All of our patients experienced some degree of swelling, which was mostly managed conservatively with elevation and occasionally diuresis. Our impression is that the patient should be nursed with leg elevation and off-loading measures if significant swelling is seen. Subsequently, they can be nursed with legs down to allow the hydrostatic pressure to encourage further formation of venous collaterals, somewhat analogous to the maneuvers for the maturation of AVFs created in the arm.

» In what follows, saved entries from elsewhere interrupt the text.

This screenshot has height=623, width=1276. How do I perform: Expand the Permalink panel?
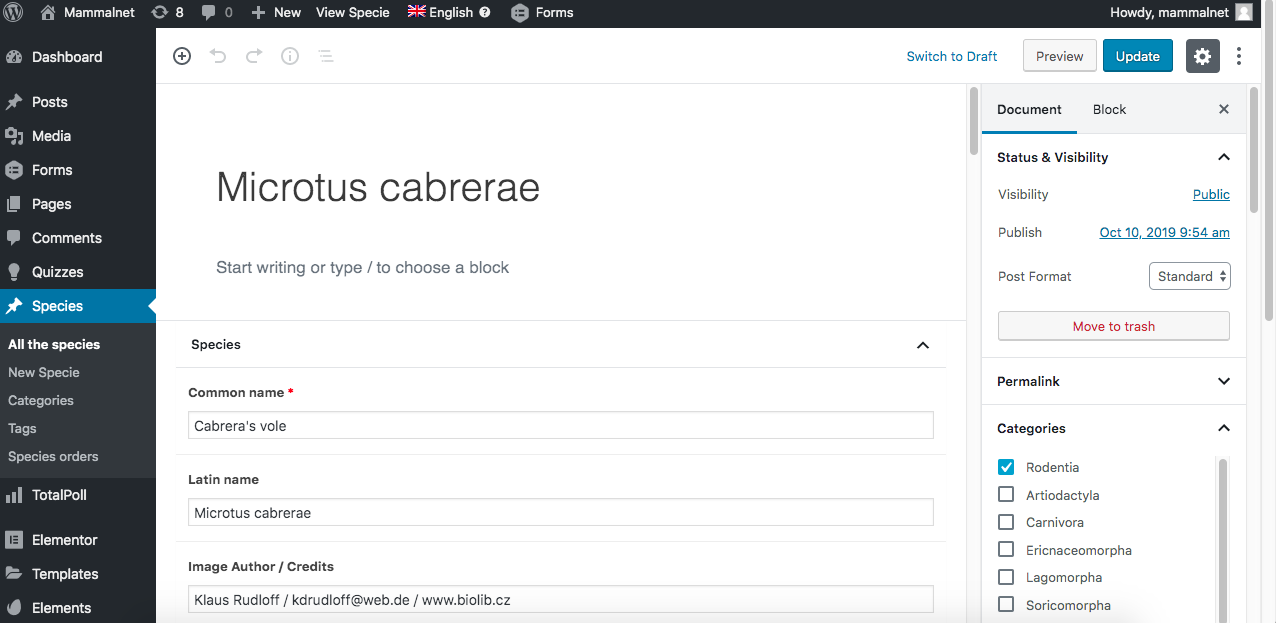pos(1223,381)
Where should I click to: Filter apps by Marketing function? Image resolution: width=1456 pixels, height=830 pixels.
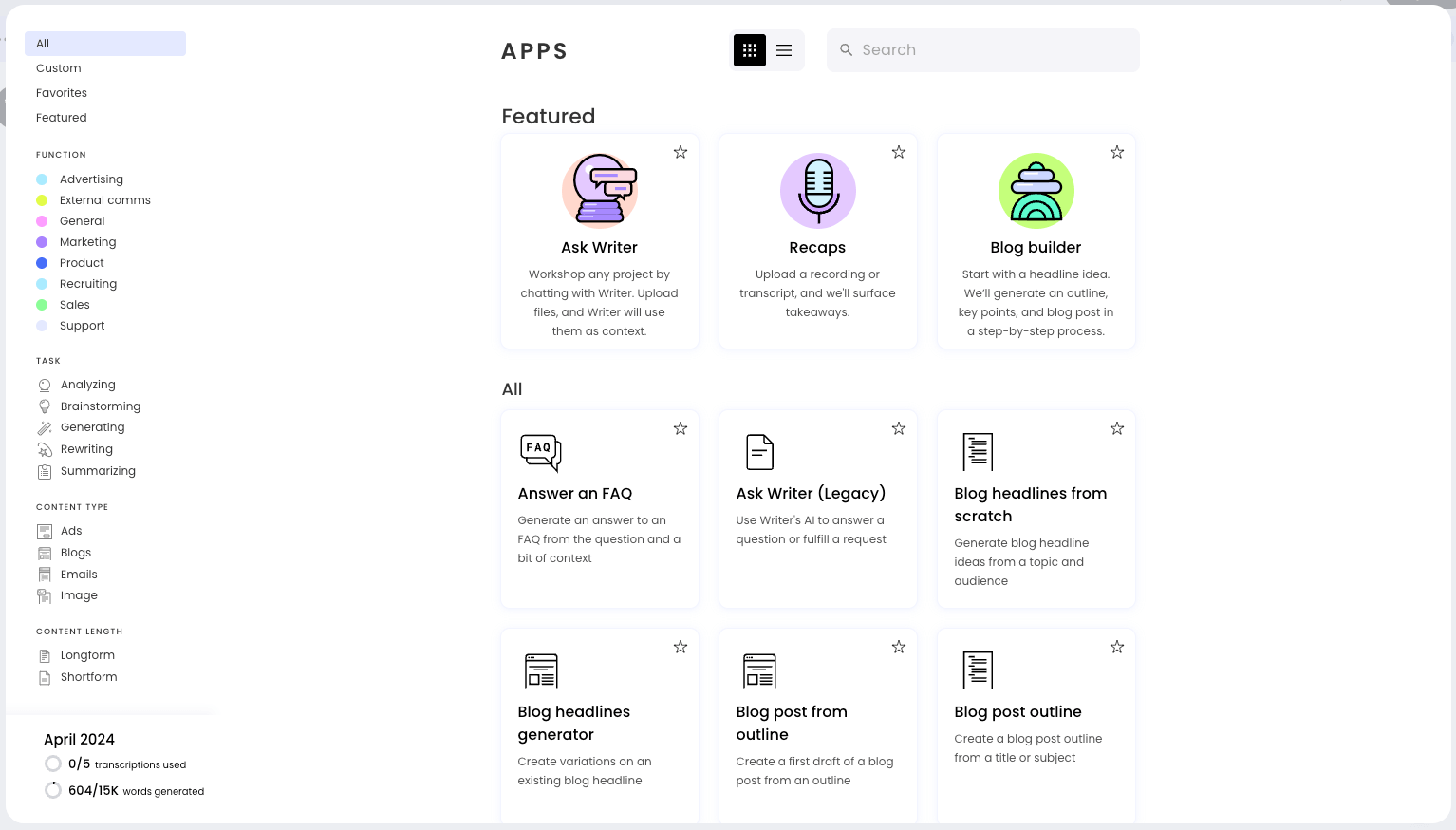[x=87, y=242]
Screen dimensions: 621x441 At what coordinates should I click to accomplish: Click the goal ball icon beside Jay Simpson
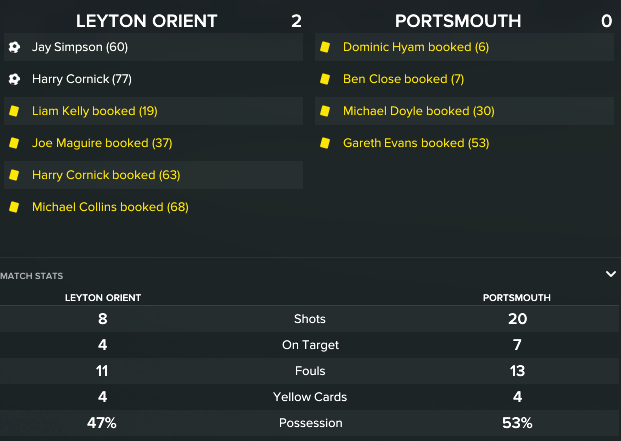tap(14, 47)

Though the procedure was feasible in our early experience, challenges included the inconsistent vein anatomy, small vein diameters, and valve crossing in particular, which proved surprisingly difficult at times. We used a variety of 0.014-inch and 0.018-inch wires with dedicated support catheters to circumvent the valves. A combination of high-pressure balloon angioplasty and stents was also used as adjuncts to achieve flow to the foot. An over-the-wire reverse valvulotome that allows the operator to push and cut the valves after wire passage is now used routinely, obviating the need for high-pressure balloon angioplasty to address the valves. This represents a less traumatic approach to render the valves incompetent compared with the potentially damaging barotrauma associated with balloon angioplasty, which may ultimately lead to restenosis. In our opinion, the angiographic and clinical success of the procedure relies heavily on these measures to drive blood to the foot. Since these adjunctive interventions to address the valves were not available in the past, the limited success of early surgical series is not surprising.

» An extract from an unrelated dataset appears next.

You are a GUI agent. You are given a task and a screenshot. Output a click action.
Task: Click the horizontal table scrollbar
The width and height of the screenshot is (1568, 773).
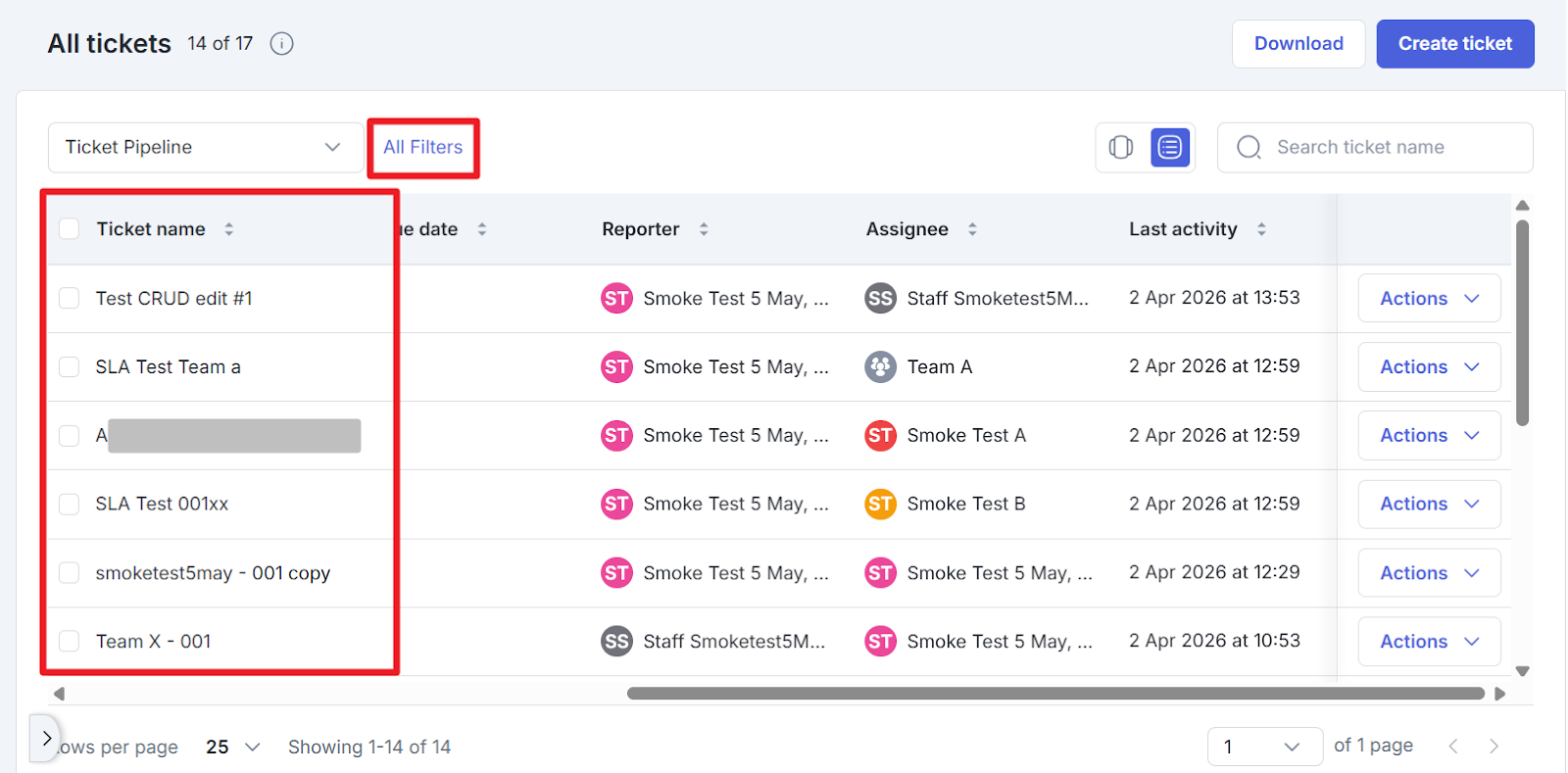[1054, 694]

The use of extension stent-grafts addresses not only the problem of venous bleed-offs via collaterals but also the valves in the calf. It allows a large-caliber shunt and is analogous to a polytetrafluoroethylene surgical bypass to the deep veins. Reintervention for an occluded PDVA was usually due to restenosis distal to the extension stent-grafts. The use of these covered stents made reintervention relatively easy with dedicated pharmaceutical and mechanical thrombectomy devices to clear the thrombus, followed by treating the restenosis in the distal veins. These stent-grafts have also been surveyed with intravascular and transcutaneous ultrasound, documenting nearly full expansion.

Conclusion

PDVA, when applied to a cohort of patients with NOP-CLI, appears to be a safe and feasible procedure. The dual catheters, guided by ultrasound imaging, provide a reliable way to percutaneously create the AVF between a tibial artery and a deep tibial vein. Assisted by a percutaneously introduced valvulotome, arterial blood can now be directed to the veins of the foot. In this small cohort of patients, PDVA appears to be effective in improving limb oxygenation, encouraging wound healing and potentially avoiding major amputation. Although these initial results are promising, they need to be verified in larger studies, though it will remain challenging to prove the concept in this complex group of patients. Wound outcomes will continue to be important in future studies.